When Homer Simpson comes up with a get-rich-quick scheme it usually ends badly.
In the latest episode of The Simpsons the hapless dad turns his son Bart, and then himself, into NFTs to make millions.
It all goes wrong when Homer finds out from a floating pizza cat that “the NFT craze is over”.
The episode has been widely applauded by NFT fans and sceptics alike for successfully poking fun at a side of the crypto world that exploded a couple of years ago but has now gone very quiet.
So is the floating pizza cat right, and are NFTs really dead?
Well analysis shows the once frenzied Non Fungible Token market declined to its lowest level recently, with October being dubbed “Floptober”.
But some think there’s hope.
NFTs are digital tokens of ownership usually bought with cryptocurrency.

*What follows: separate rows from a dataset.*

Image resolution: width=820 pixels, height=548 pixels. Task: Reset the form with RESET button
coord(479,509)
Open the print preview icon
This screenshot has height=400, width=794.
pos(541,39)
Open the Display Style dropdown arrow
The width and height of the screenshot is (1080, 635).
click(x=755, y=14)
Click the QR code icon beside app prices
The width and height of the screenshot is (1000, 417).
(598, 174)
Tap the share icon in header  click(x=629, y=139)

They’re often linked to images or videos, but owning an NFT does not normally mean the buyer gets the copyright of the picture. Anyone can view it online and even copy and save it, but only the buyer has the status of being the official owner of its token. Proof is etched onto the uneditable record of the blockchain – a giant spreadsheet of transactions published online.
According to researchers at Dapp Radar, the value of NFT transactions just hit the lowest point since the NFT market peaked.

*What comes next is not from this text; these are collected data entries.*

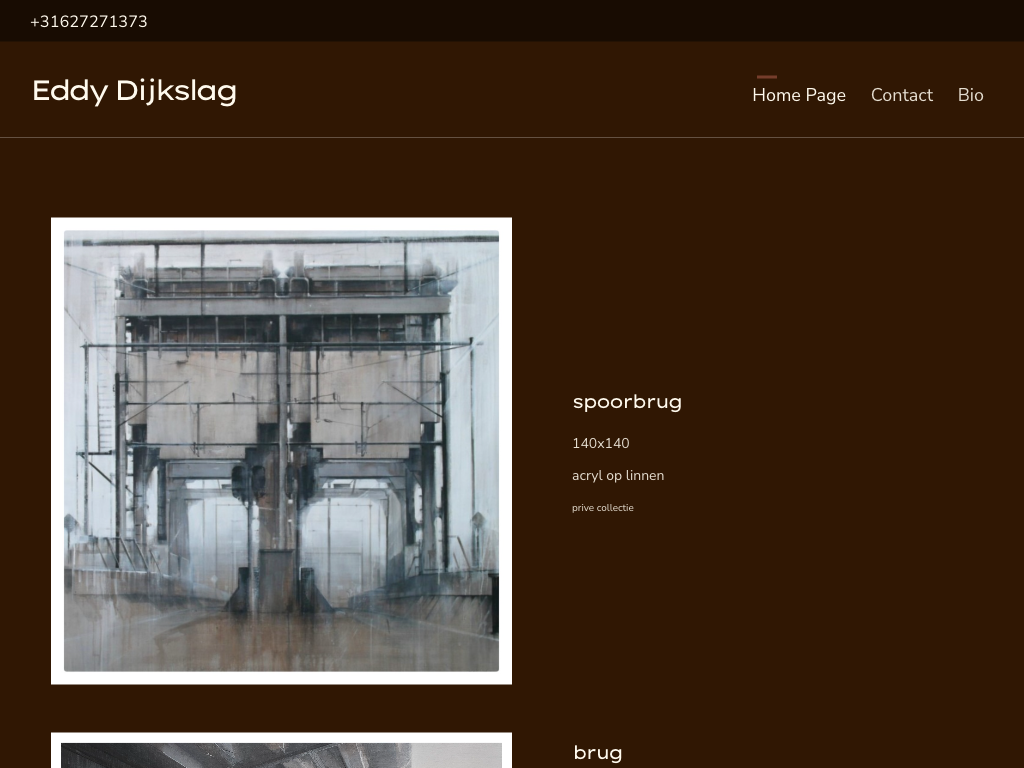Open the Bio page

[x=970, y=95]
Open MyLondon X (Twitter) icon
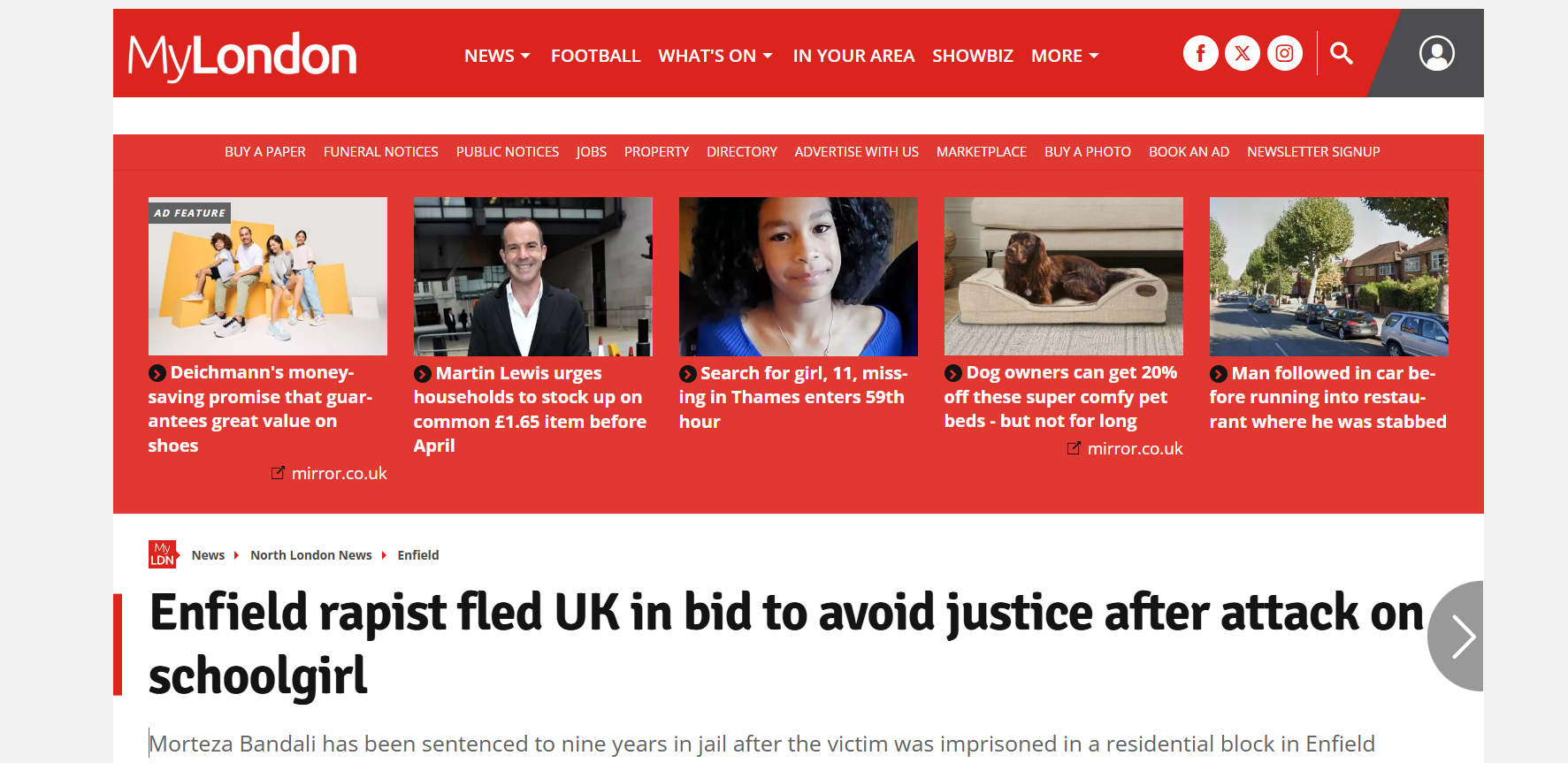The image size is (1568, 763). 1243,54
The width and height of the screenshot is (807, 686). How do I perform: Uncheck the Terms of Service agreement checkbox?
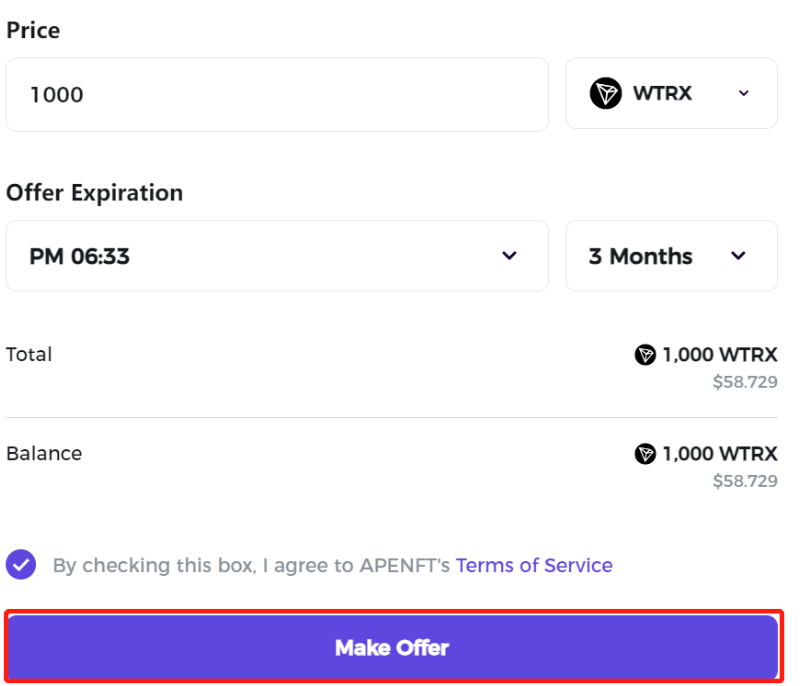21,565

Trading volume – the amount of money in sales across the whole industry – has fallen 89% from the beginning of 2022 to now.
Back then in the first quarter of 2022 it was $12.6bn (£10.4bn), and now in the third quarter of 2023 it’s a mere $1.39bn.

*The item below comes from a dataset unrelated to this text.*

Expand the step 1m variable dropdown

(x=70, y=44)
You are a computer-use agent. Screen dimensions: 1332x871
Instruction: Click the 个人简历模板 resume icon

And the industry is contracting. Last month Yuga Labs – the creators of the talismanic Bored Ape NFTs – announced an unspecified number of redundancies.
Bored Ape Yacht Club is one of its most famous series. It once had NFTs selling for millions of dollars, fuelled by celebrity buyers including talk show host Jimmy Fallon and media personality Paris Hilton.
Paris Hilton has not posted on X, formerly Twitter, about NFTs since October 2022, in spite of almost daily tweets in January and February 2022 to promote her collections.
According to the NFT Price Floor website, the floor price of Bored Ape NFTs (the value of the cheapest in the collection) peaked at the beginning of May 2022, then costing around $268,000 (144 Ethereum coins). Now it’s dropped to $56,000.
Collector and artist Taylor Whitley from the US felt forced to sell six of his seven prized Bored Ape NFTs as the offers he was receiving were getting worse and worse.
“I haven’t really wanted to sell, but the market is really bad, so it’s the smart thing for me to do. I think the NFT market could even go lower,” he tells the BBC.